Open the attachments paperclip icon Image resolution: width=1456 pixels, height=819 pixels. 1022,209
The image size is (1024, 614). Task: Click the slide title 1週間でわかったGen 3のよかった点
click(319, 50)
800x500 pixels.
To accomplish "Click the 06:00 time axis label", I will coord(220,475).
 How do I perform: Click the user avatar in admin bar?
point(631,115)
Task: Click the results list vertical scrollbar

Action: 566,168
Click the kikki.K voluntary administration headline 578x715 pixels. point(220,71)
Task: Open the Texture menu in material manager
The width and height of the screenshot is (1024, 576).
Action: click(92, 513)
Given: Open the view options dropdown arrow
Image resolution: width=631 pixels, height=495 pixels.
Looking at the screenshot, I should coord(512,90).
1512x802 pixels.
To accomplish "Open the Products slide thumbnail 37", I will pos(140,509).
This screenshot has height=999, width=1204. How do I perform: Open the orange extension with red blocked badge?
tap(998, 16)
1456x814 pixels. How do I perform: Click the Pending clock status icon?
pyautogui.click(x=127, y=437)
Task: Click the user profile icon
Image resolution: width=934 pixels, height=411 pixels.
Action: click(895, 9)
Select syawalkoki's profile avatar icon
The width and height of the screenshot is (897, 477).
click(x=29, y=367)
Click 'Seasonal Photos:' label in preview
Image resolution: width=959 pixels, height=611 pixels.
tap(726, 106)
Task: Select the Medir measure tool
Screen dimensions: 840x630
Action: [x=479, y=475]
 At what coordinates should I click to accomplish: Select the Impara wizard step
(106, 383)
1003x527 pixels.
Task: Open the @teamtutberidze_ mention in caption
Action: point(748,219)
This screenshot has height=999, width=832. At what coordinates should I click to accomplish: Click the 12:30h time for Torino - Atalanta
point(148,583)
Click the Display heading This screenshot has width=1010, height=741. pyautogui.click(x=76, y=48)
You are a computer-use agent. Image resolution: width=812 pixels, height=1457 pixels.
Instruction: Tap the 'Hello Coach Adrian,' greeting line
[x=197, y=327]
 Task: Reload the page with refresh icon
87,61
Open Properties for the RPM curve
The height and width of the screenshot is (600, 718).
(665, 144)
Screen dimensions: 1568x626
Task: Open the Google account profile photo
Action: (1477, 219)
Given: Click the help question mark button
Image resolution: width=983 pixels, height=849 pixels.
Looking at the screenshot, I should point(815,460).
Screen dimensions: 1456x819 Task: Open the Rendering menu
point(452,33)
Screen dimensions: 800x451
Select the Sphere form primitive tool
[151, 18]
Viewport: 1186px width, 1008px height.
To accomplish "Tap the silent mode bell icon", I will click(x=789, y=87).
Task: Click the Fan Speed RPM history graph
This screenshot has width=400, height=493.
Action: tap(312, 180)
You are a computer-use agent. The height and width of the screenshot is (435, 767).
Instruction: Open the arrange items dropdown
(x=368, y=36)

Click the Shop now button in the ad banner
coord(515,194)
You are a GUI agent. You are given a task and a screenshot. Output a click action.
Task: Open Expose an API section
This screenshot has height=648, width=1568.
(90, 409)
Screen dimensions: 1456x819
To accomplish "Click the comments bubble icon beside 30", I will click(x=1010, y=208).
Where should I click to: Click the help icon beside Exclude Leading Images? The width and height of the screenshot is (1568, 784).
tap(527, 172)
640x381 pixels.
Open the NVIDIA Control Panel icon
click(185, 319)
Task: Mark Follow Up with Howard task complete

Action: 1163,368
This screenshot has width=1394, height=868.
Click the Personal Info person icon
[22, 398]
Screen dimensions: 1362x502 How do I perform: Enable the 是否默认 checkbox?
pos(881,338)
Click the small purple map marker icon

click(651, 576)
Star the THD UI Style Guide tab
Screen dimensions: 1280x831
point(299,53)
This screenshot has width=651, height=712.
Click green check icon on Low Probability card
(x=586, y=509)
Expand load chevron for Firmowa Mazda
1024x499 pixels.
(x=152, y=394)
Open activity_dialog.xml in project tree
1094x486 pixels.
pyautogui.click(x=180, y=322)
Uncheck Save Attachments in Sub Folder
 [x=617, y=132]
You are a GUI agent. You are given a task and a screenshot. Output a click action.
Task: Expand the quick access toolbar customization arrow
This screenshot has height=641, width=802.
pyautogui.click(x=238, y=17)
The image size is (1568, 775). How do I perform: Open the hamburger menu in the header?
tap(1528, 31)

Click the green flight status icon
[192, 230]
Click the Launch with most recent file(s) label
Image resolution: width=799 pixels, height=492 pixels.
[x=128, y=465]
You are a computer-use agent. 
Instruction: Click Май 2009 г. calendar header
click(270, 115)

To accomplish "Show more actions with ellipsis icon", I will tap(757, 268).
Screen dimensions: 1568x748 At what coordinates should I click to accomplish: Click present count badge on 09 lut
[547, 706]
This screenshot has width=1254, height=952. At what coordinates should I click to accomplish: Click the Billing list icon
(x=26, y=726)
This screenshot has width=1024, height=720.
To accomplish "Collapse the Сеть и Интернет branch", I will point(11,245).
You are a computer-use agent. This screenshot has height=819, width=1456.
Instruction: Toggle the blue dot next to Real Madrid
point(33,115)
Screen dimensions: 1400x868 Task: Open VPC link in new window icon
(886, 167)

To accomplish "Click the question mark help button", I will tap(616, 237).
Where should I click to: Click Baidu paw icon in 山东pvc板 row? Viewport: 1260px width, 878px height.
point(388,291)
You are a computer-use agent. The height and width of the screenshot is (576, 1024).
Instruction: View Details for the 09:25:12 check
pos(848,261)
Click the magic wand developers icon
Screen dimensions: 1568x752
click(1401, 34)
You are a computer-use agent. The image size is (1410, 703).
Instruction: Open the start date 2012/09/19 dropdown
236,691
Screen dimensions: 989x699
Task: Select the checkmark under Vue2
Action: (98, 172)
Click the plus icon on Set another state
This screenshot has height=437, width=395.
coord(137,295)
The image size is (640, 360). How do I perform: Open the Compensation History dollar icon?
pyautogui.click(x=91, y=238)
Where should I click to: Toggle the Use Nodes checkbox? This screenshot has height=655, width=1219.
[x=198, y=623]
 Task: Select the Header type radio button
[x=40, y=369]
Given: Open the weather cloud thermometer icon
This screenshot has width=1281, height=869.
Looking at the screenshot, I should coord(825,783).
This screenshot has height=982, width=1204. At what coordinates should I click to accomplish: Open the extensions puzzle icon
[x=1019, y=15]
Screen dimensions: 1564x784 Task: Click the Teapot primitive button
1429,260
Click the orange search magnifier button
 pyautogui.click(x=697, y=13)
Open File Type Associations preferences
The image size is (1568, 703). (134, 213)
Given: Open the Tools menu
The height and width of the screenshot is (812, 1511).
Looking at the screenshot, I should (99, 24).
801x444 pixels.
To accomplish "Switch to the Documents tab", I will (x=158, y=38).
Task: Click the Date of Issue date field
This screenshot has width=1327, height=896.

• WRITTEN PROBLEM
Output each line of the records above as one string in a JSON list, omitting blank lines.

• SOLUTION FOR THIS EXERCISE
[
  "Open the attachments paperclip icon Image resolution: width=1456 pixels, height=819 pixels. 1022,209",
  "The image size is (1024, 614). Task: Click the slide title 1週間でわかったGen 3のよかった点",
  "click(319, 50)",
  "800x500 pixels.",
  "To accomplish \"Click the 06:00 time axis label\", I will coord(220,475).",
  " How do I perform: Click the user avatar in admin bar?",
  "point(631,115)",
  "Task: Click the results list vertical scrollbar",
  "Action: 566,168",
  "Click the kikki.K voluntary administration headline 578x715 pixels. point(220,71)",
  "Task: Open the Texture menu in material manager",
  "The width and height of the screenshot is (1024, 576).",
  "Action: click(92, 513)",
  "Given: Open the view options dropdown arrow",
  "Image resolution: width=631 pixels, height=495 pixels.",
  "Looking at the screenshot, I should coord(512,90).",
  "1512x802 pixels.",
  "To accomplish \"Open the Products slide thumbnail 37\", I will pos(140,509).",
  "This screenshot has height=999, width=1204. How do I perform: Open the orange extension with red blocked badge?",
  "tap(998, 16)",
  "1456x814 pixels. How do I perform: Click the Pending clock status icon?",
  "pyautogui.click(x=127, y=437)",
  "Task: Click the user profile icon",
  "Image resolution: width=934 pixels, height=411 pixels.",
  "Action: click(895, 9)",
  "Select syawalkoki's profile avatar icon",
  "The width and height of the screenshot is (897, 477).",
  "click(x=29, y=367)",
  "Click 'Seasonal Photos:' label in preview",
  "Image resolution: width=959 pixels, height=611 pixels.",
  "tap(726, 106)",
  "Task: Select the Medir measure tool",
  "Screen dimensions: 840x630",
  "Action: [x=479, y=475]",
  " At what coordinates should I click to accomplish: Select the Impara wizard step",
  "(106, 383)",
  "1003x527 pixels.",
  "Task: Open the @teamtutberidze_ mention in caption",
  "Action: point(748,219)",
  "This screenshot has height=999, width=832. At what coordinates should I click to accomplish: Click the 12:30h time for Torino - Atalanta",
  "point(148,583)",
  "Click the Display heading This screenshot has width=1010, height=741. pyautogui.click(x=76, y=48)",
  "You are a computer-use agent. Image resolution: width=812 pixels, height=1457 pixels.",
  "Instruction: Tap the 'Hello Coach Adrian,' greeting line",
  "[x=197, y=327]",
  " Task: Reload the page with refresh icon",
  "87,61",
  "Open Properties for the RPM curve",
  "The height and width of the screenshot is (600, 718).",
  "(665, 144)",
  "Screen dimensions: 1568x626",
  "Task: Open the Google account profile photo",
  "Action: (1477, 219)",
  "Given: Click the help question mark button",
  "Image resolution: width=983 pixels, height=849 pixels.",
  "Looking at the screenshot, I should point(815,460).",
  "Screen dimensions: 1456x819 Task: Open the Rendering menu",
  "point(452,33)",
  "Screen dimensions: 800x451",
  "Select the Sphere form primitive tool",
  "[151, 18]",
  "Viewport: 1186px width, 1008px height.",
  "To accomplish \"Tap the silent mode bell icon\", I will click(x=789, y=87).",
  "Task: Click the Fan Speed RPM history graph",
  "This screenshot has width=400, height=493.",
  "Action: tap(312, 180)",
  "You are a computer-use agent. The height and width of the screenshot is (435, 767).",
  "Instruction: Open the arrange items dropdown",
  "(x=368, y=36)",
  "Click the Shop now button in the ad banner",
  "coord(515,194)",
  "You are a GUI agent. You are given a task and a screenshot. Output a click action.",
  "Task: Open Expose an API section",
  "This screenshot has height=648, width=1568.",
  "(90, 409)",
  "Screen dimensions: 1456x819",
  "To accomplish \"Click the comments bubble icon beside 30\", I will click(x=1010, y=208).",
  "Where should I click to: Click the help icon beside Exclude Leading Images? The width and height of the screenshot is (1568, 784).",
  "tap(527, 172)",
  "640x381 pixels.",
  "Open the NVIDIA Control Panel icon",
  "click(185, 319)",
  "Task: Mark Follow Up with Howard task complete",
  "Action: 1163,368",
  "This screenshot has width=1394, height=868.",
  "Click the Personal Info person icon",
  "[22, 398]",
  "Screen dimensions: 1362x502 How do I perform: Enable the 是否默认 checkbox?",
  "pos(881,338)",
  "Click the small purple map marker icon",
  "click(651, 576)",
  "Star the THD UI Style Guide tab",
  "Screen dimensions: 1280x831",
  "point(299,53)",
  "This screenshot has width=651, height=712.",
  "Click green check icon on Low Probability card",
  "(x=586, y=509)",
  "Expand load chevron for Firmowa Mazda",
  "1024x499 pixels.",
  "(x=152, y=394)",
  "Open activity_dialog.xml in project tree",
  "1094x486 pixels.",
  "pyautogui.click(x=180, y=322)",
  "Uncheck Save Attachments in Sub Folder",
  " [x=617, y=132]",
  "You are a GUI agent. You are given a task and a screenshot. Output a click action.",
  "Task: Expand the quick access toolbar customization arrow",
  "This screenshot has height=641, width=802.",
  "pyautogui.click(x=238, y=17)",
  "The image size is (1568, 775). How do I perform: Open the hamburger menu in the header?",
  "tap(1528, 31)",
  "Click the green flight status icon",
  "[192, 230]",
  "Click the Launch with most recent file(s) label",
  "Image resolution: width=799 pixels, height=492 pixels.",
  "[x=128, y=465]",
  "You are a computer-use agent. ",
  "Instruction: Click Май 2009 г. calendar header",
  "click(270, 115)",
  "To accomplish \"Show more actions with ellipsis icon\", I will tap(757, 268).",
  "Screen dimensions: 1568x748 At what coordinates should I click to accomplish: Click present count badge on 09 lut",
  "[547, 706]",
  "This screenshot has width=1254, height=952. At what coordinates should I click to accomplish: Click the Billing list icon",
  "(x=26, y=726)",
  "This screenshot has width=1024, height=720.",
  "To accomplish \"Collapse the Сеть и Интернет branch\", I will point(11,245).",
  "You are a computer-use agent. This screenshot has height=819, width=1456.",
  "Instruction: Toggle the blue dot next to Real Madrid",
  "point(33,115)",
  "Screen dimensions: 1400x868 Task: Open VPC link in new window icon",
  "(886, 167)",
  "To accomplish \"Click the question mark help button\", I will tap(616, 237).",
  "Where should I click to: Click Baidu paw icon in 山东pvc板 row? Viewport: 1260px width, 878px height.",
  "point(388,291)",
  "You are a computer-use agent. The height and width of the screenshot is (576, 1024).",
  "Instruction: View Details for the 09:25:12 check",
  "pos(848,261)",
  "Click the magic wand developers icon",
  "Screen dimensions: 1568x752",
  "click(1401, 34)",
  "You are a computer-use agent. The image size is (1410, 703).",
  "Instruction: Open the start date 2012/09/19 dropdown",
  "236,691",
  "Screen dimensions: 989x699",
  "Task: Select the checkmark under Vue2",
  "Action: (98, 172)",
  "Click the plus icon on Set another state",
  "This screenshot has height=437, width=395.",
  "coord(137,295)",
  "The image size is (640, 360). How do I perform: Open the Compensation History dollar icon?",
  "pyautogui.click(x=91, y=238)",
  "Where should I click to: Toggle the Use Nodes checkbox? This screenshot has height=655, width=1219.",
  "[x=198, y=623]",
  " Task: Select the Header type radio button",
  "[x=40, y=369]",
  "Given: Open the weather cloud thermometer icon",
  "This screenshot has width=1281, height=869.",
  "Looking at the screenshot, I should coord(825,783).",
  "This screenshot has height=982, width=1204. At what coordinates should I click to accomplish: Open the extensions puzzle icon",
  "[x=1019, y=15]",
  "Screen dimensions: 1564x784 Task: Click the Teapot primitive button",
  "1429,260",
  "Click the orange search magnifier button",
  " pyautogui.click(x=697, y=13)",
  "Open File Type Associations preferences",
  "The image size is (1568, 703). (134, 213)",
  "Given: Open the Tools menu",
  "The height and width of the screenshot is (812, 1511).",
  "Looking at the screenshot, I should (99, 24).",
  "801x444 pixels.",
  "To accomplish \"Switch to the Documents tab\", I will (x=158, y=38).",
  "Task: Click the Date of Issue date field",
  "This screenshot has width=1327, height=896."
]